Однако велика разница между героинями пьес 1851 и 1873 годов. Добродетельная жизнь Людмилы за рамками пьесы. Сама пьеса представляет собой цепь решительных поступков Людмилы, сделанных ею по своей воле и в борьбе за свое счастье. «Любовь для меня все, любовь мое право», — под этим девизом происходит «бунт» тихой девушки из московского захолустья. Непосредственное чувство опирается уже на сознание своего права на любовь — вот что ново. Людмила осуществляет это право в ситуации, где все враждебно ее намерениям. Николай не любит ее, отец не любит Николая, и тем не менее Людмиле удается в браке соединиться с избранником. Своеволие героини в пьесе Островского приводит ее к благополучному итогу, а для этого понадобилось переступить через безусловные моральные нормы.

Фигура женщины грешной, так или иначе «преступившей черту», находится в центре внимания русской литературы 1860-1870-х годов. Судьба женщины — арена сражения жестоких сил жизни, и женщина в этом сражении выказывает всё большую волю, всё большую решительность, уводящую ее от закрепленных за нею «исконных» добродетелей. От Анны Карениной, «великих грешниц» Достоевского, леди Макбет Мценского уезда, Веры из «Обрыва» до какой-нибудь «Жертвы вечерней» Боборыкина — на всех этажах литературы шло осознание свершающегося на глазах крушения традиционной нравственности, по сравнению с которым вопрос о женском труде и образовании был действительно не столь уж значителен. Это понимали Островский, Щедрин, Достоевский и далеко не всегда понимала рядовая публицистика 1870-х годов.

Полная самостоятельность решений и поступков, вплоть до преступления, — таков путь и Людмилы Маргаритовой. Пробуждение «поздней любви» в скромной девушке из захолустья — отзвук перелома женских судеб, происходившего в 1860-1870-е годы. Однако в своем новом рождении Людмила не порывает с прежними нравственными ценностями.
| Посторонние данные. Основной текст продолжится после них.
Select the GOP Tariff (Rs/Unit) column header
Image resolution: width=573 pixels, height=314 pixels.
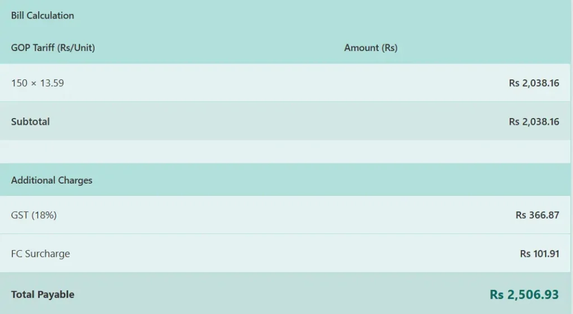tap(53, 48)
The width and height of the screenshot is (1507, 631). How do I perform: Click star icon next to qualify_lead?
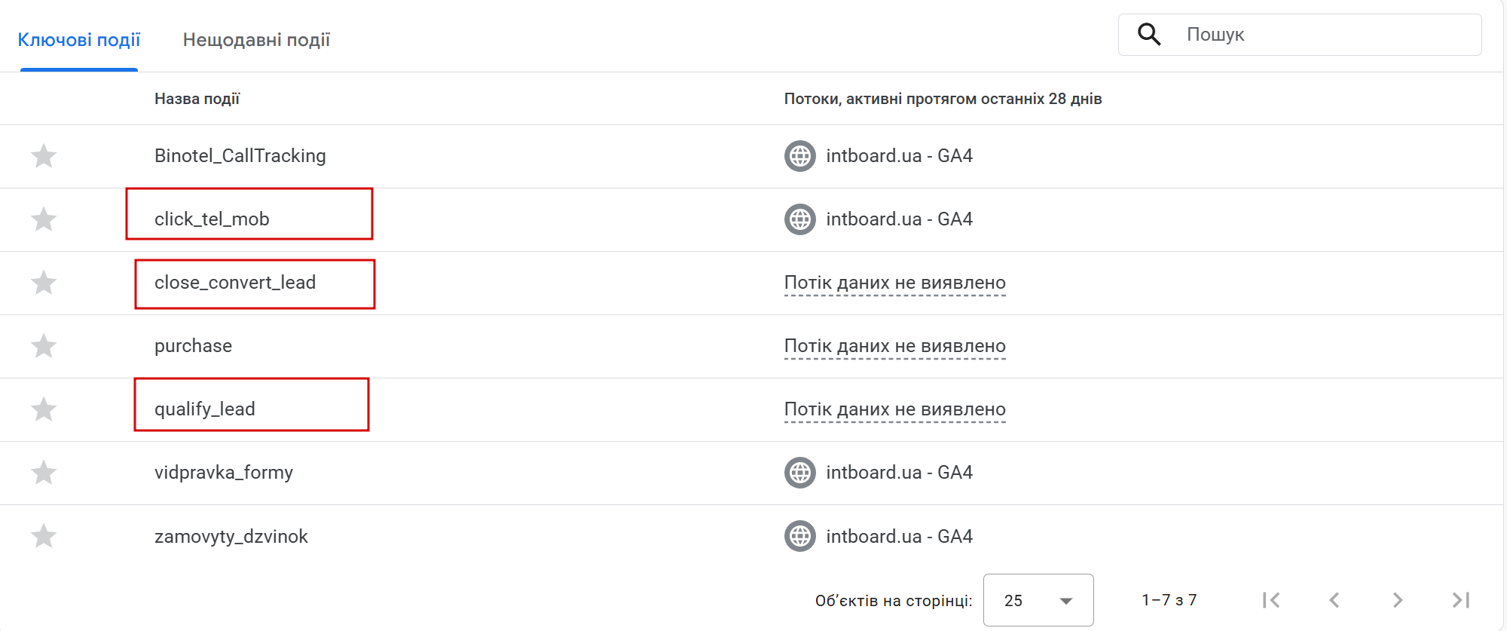click(x=44, y=409)
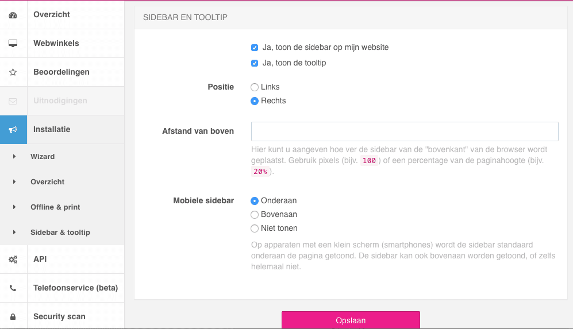Screen dimensions: 573x329
Task: Expand the 'Sidebar & tooltip' submenu arrow
Action: [14, 233]
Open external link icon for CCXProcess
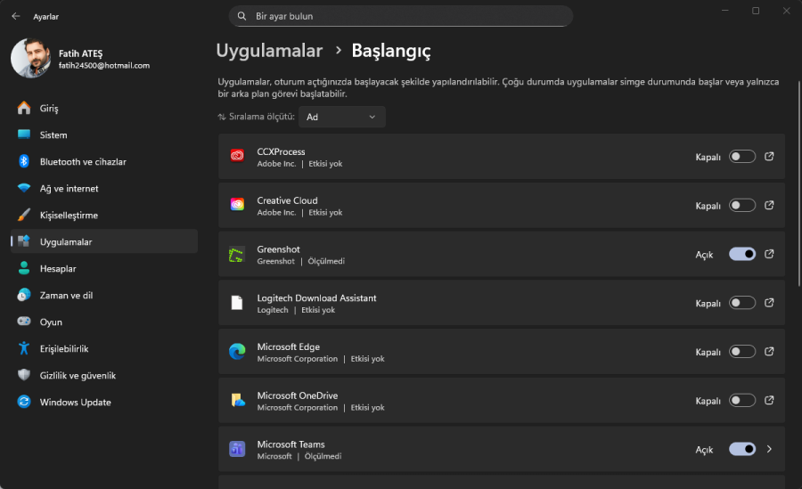 (769, 157)
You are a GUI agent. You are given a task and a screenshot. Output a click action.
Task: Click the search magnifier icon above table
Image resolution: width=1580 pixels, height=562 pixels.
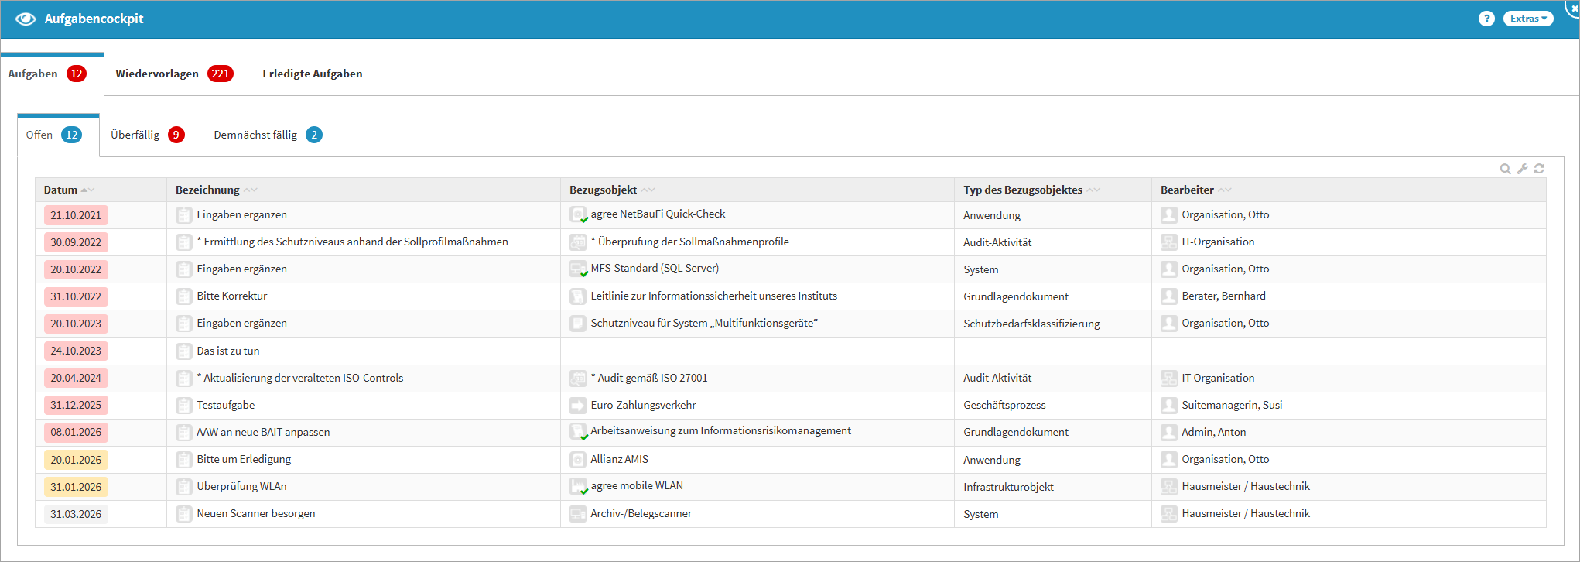pyautogui.click(x=1505, y=169)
В 1873 году любви посвящена и «весенняя сказка» Островского «Снегурочка», и осенний этюд «Поздняя любовь». Но если в «Снегурочке» любовь — естественная стихия, наивысшее проявление бытия в его радости и трагизме, то любовь Людмилы походит на добровольное долговое обязательство. «Жертва», «долг», «служение» — вот ее язык. «В моих руках есть средство, — говорит Людмила, передавая Николаю украденный у отца вексель, — я должна помочь вам… Другой любви я не знаю, не понимаю… Я только исполняю свой долг». Таким образом, не зов природы, не слепая страсть или каприз своеволия приводят героиню Островского к греху, а новое понимание долга, новое служение. Людмила — не Дуня Русакова («Не в свои сани не садись», 1852), наивное, обманутое существо, для которого конфликт отца и возлюбленного в конечном итоге разрешится в пользу отца и его мировоззрения. Людмила сознательно, по своей воле оставляет отца, не соглашается с ним и видит в этом свой долг. Эта самозабвенная жертвенность, поиск нового служения, исполнение нового долга сближает Людмилу — по тональности, так скажем, — с важными тенденциями женского движения 1870-х годов, хотя Островский пишет о том, что происходит в «бедной, потемневшей от времени комнате».